We now describe the main kernelization result of  [SBV10, SV12] and its application. Let \({\mathcal G}(m,g)\) denote the class of DAGs with at most \(m=m(n)\) source vertices embedded on a surface (orientable or non-orientable) of genus at most \(g=g(n)\), where \(n\) is the number of vertices.

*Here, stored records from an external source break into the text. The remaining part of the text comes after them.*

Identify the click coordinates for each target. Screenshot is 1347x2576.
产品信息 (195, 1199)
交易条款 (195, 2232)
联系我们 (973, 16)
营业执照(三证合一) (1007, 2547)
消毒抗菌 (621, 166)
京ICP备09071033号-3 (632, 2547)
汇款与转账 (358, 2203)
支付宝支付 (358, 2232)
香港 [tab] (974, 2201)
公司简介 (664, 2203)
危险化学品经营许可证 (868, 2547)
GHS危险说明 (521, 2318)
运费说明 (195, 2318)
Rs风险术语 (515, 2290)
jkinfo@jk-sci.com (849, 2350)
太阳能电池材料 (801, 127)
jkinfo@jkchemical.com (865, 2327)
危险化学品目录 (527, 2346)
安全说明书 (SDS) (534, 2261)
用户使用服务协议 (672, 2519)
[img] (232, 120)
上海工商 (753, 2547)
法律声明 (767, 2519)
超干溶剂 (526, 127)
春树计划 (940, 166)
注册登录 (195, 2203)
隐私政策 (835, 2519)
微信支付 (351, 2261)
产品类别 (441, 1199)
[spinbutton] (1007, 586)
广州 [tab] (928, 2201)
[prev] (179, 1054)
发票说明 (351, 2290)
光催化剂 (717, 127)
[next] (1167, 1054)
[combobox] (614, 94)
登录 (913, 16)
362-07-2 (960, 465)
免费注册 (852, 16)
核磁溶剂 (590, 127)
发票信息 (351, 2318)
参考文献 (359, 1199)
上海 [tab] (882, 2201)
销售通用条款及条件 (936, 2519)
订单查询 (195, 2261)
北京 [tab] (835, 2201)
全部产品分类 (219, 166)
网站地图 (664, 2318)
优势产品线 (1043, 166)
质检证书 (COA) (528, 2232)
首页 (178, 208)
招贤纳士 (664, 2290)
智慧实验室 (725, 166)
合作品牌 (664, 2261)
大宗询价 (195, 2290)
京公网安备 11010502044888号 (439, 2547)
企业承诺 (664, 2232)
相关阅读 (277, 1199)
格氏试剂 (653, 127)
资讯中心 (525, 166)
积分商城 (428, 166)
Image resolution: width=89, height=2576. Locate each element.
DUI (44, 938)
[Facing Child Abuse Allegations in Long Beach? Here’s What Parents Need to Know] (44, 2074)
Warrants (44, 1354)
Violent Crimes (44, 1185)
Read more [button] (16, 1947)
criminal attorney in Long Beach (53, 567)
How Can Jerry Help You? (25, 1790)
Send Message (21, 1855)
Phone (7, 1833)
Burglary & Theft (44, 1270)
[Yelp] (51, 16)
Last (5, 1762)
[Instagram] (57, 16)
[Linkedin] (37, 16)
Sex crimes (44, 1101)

Building on  [SBV10], in [SV12] we show the following reduction for graphs in \({\mathcal G}(m,g)\).

Theorem 1

[SV12] There is a log-space reduction that, given an instance \(\langle G,s,t \rangle \) (presented as a combinatorial embedding) where \(G\in {\mathcal G}(m,g)\) and \(s,t\) are vertices of \(G\), outputs an instance \(\langle G',s',t'\rangle \) where \(G'\) is a directed graph and \(s',t'\) vertices of \(G'\), so that (a) there is a directed path from \(s\) to \(t\) in \(G\) if and only if there is a directed path from \(s'\) to \(t'\) in \(G'\), (b) \(G'\) has \(O(m+g)\) vertices.

By combining the above reduction with Savitch’s theorem (with \(m=g=2^{O(\sqrt{\log n})}\)) we get that reachability over graphs with \(2^{O(\sqrt{\log n})}\) sources embedded on a surface of genus \(2^{O(\sqrt{\log n})}\) can be decided in deterministic log-space. For \(m=g=n^{o(1)}\) we get \(o(\log ^2 n)\) space algorithm for reachability that beats Savitch’s bound. For \(m=g=O(n^{1-\epsilon })\), we get \(O(n^{1-\epsilon })\) space algorithm with polynomial running time for reachability, for any small constant \(\epsilon \), improving the BBRS bound.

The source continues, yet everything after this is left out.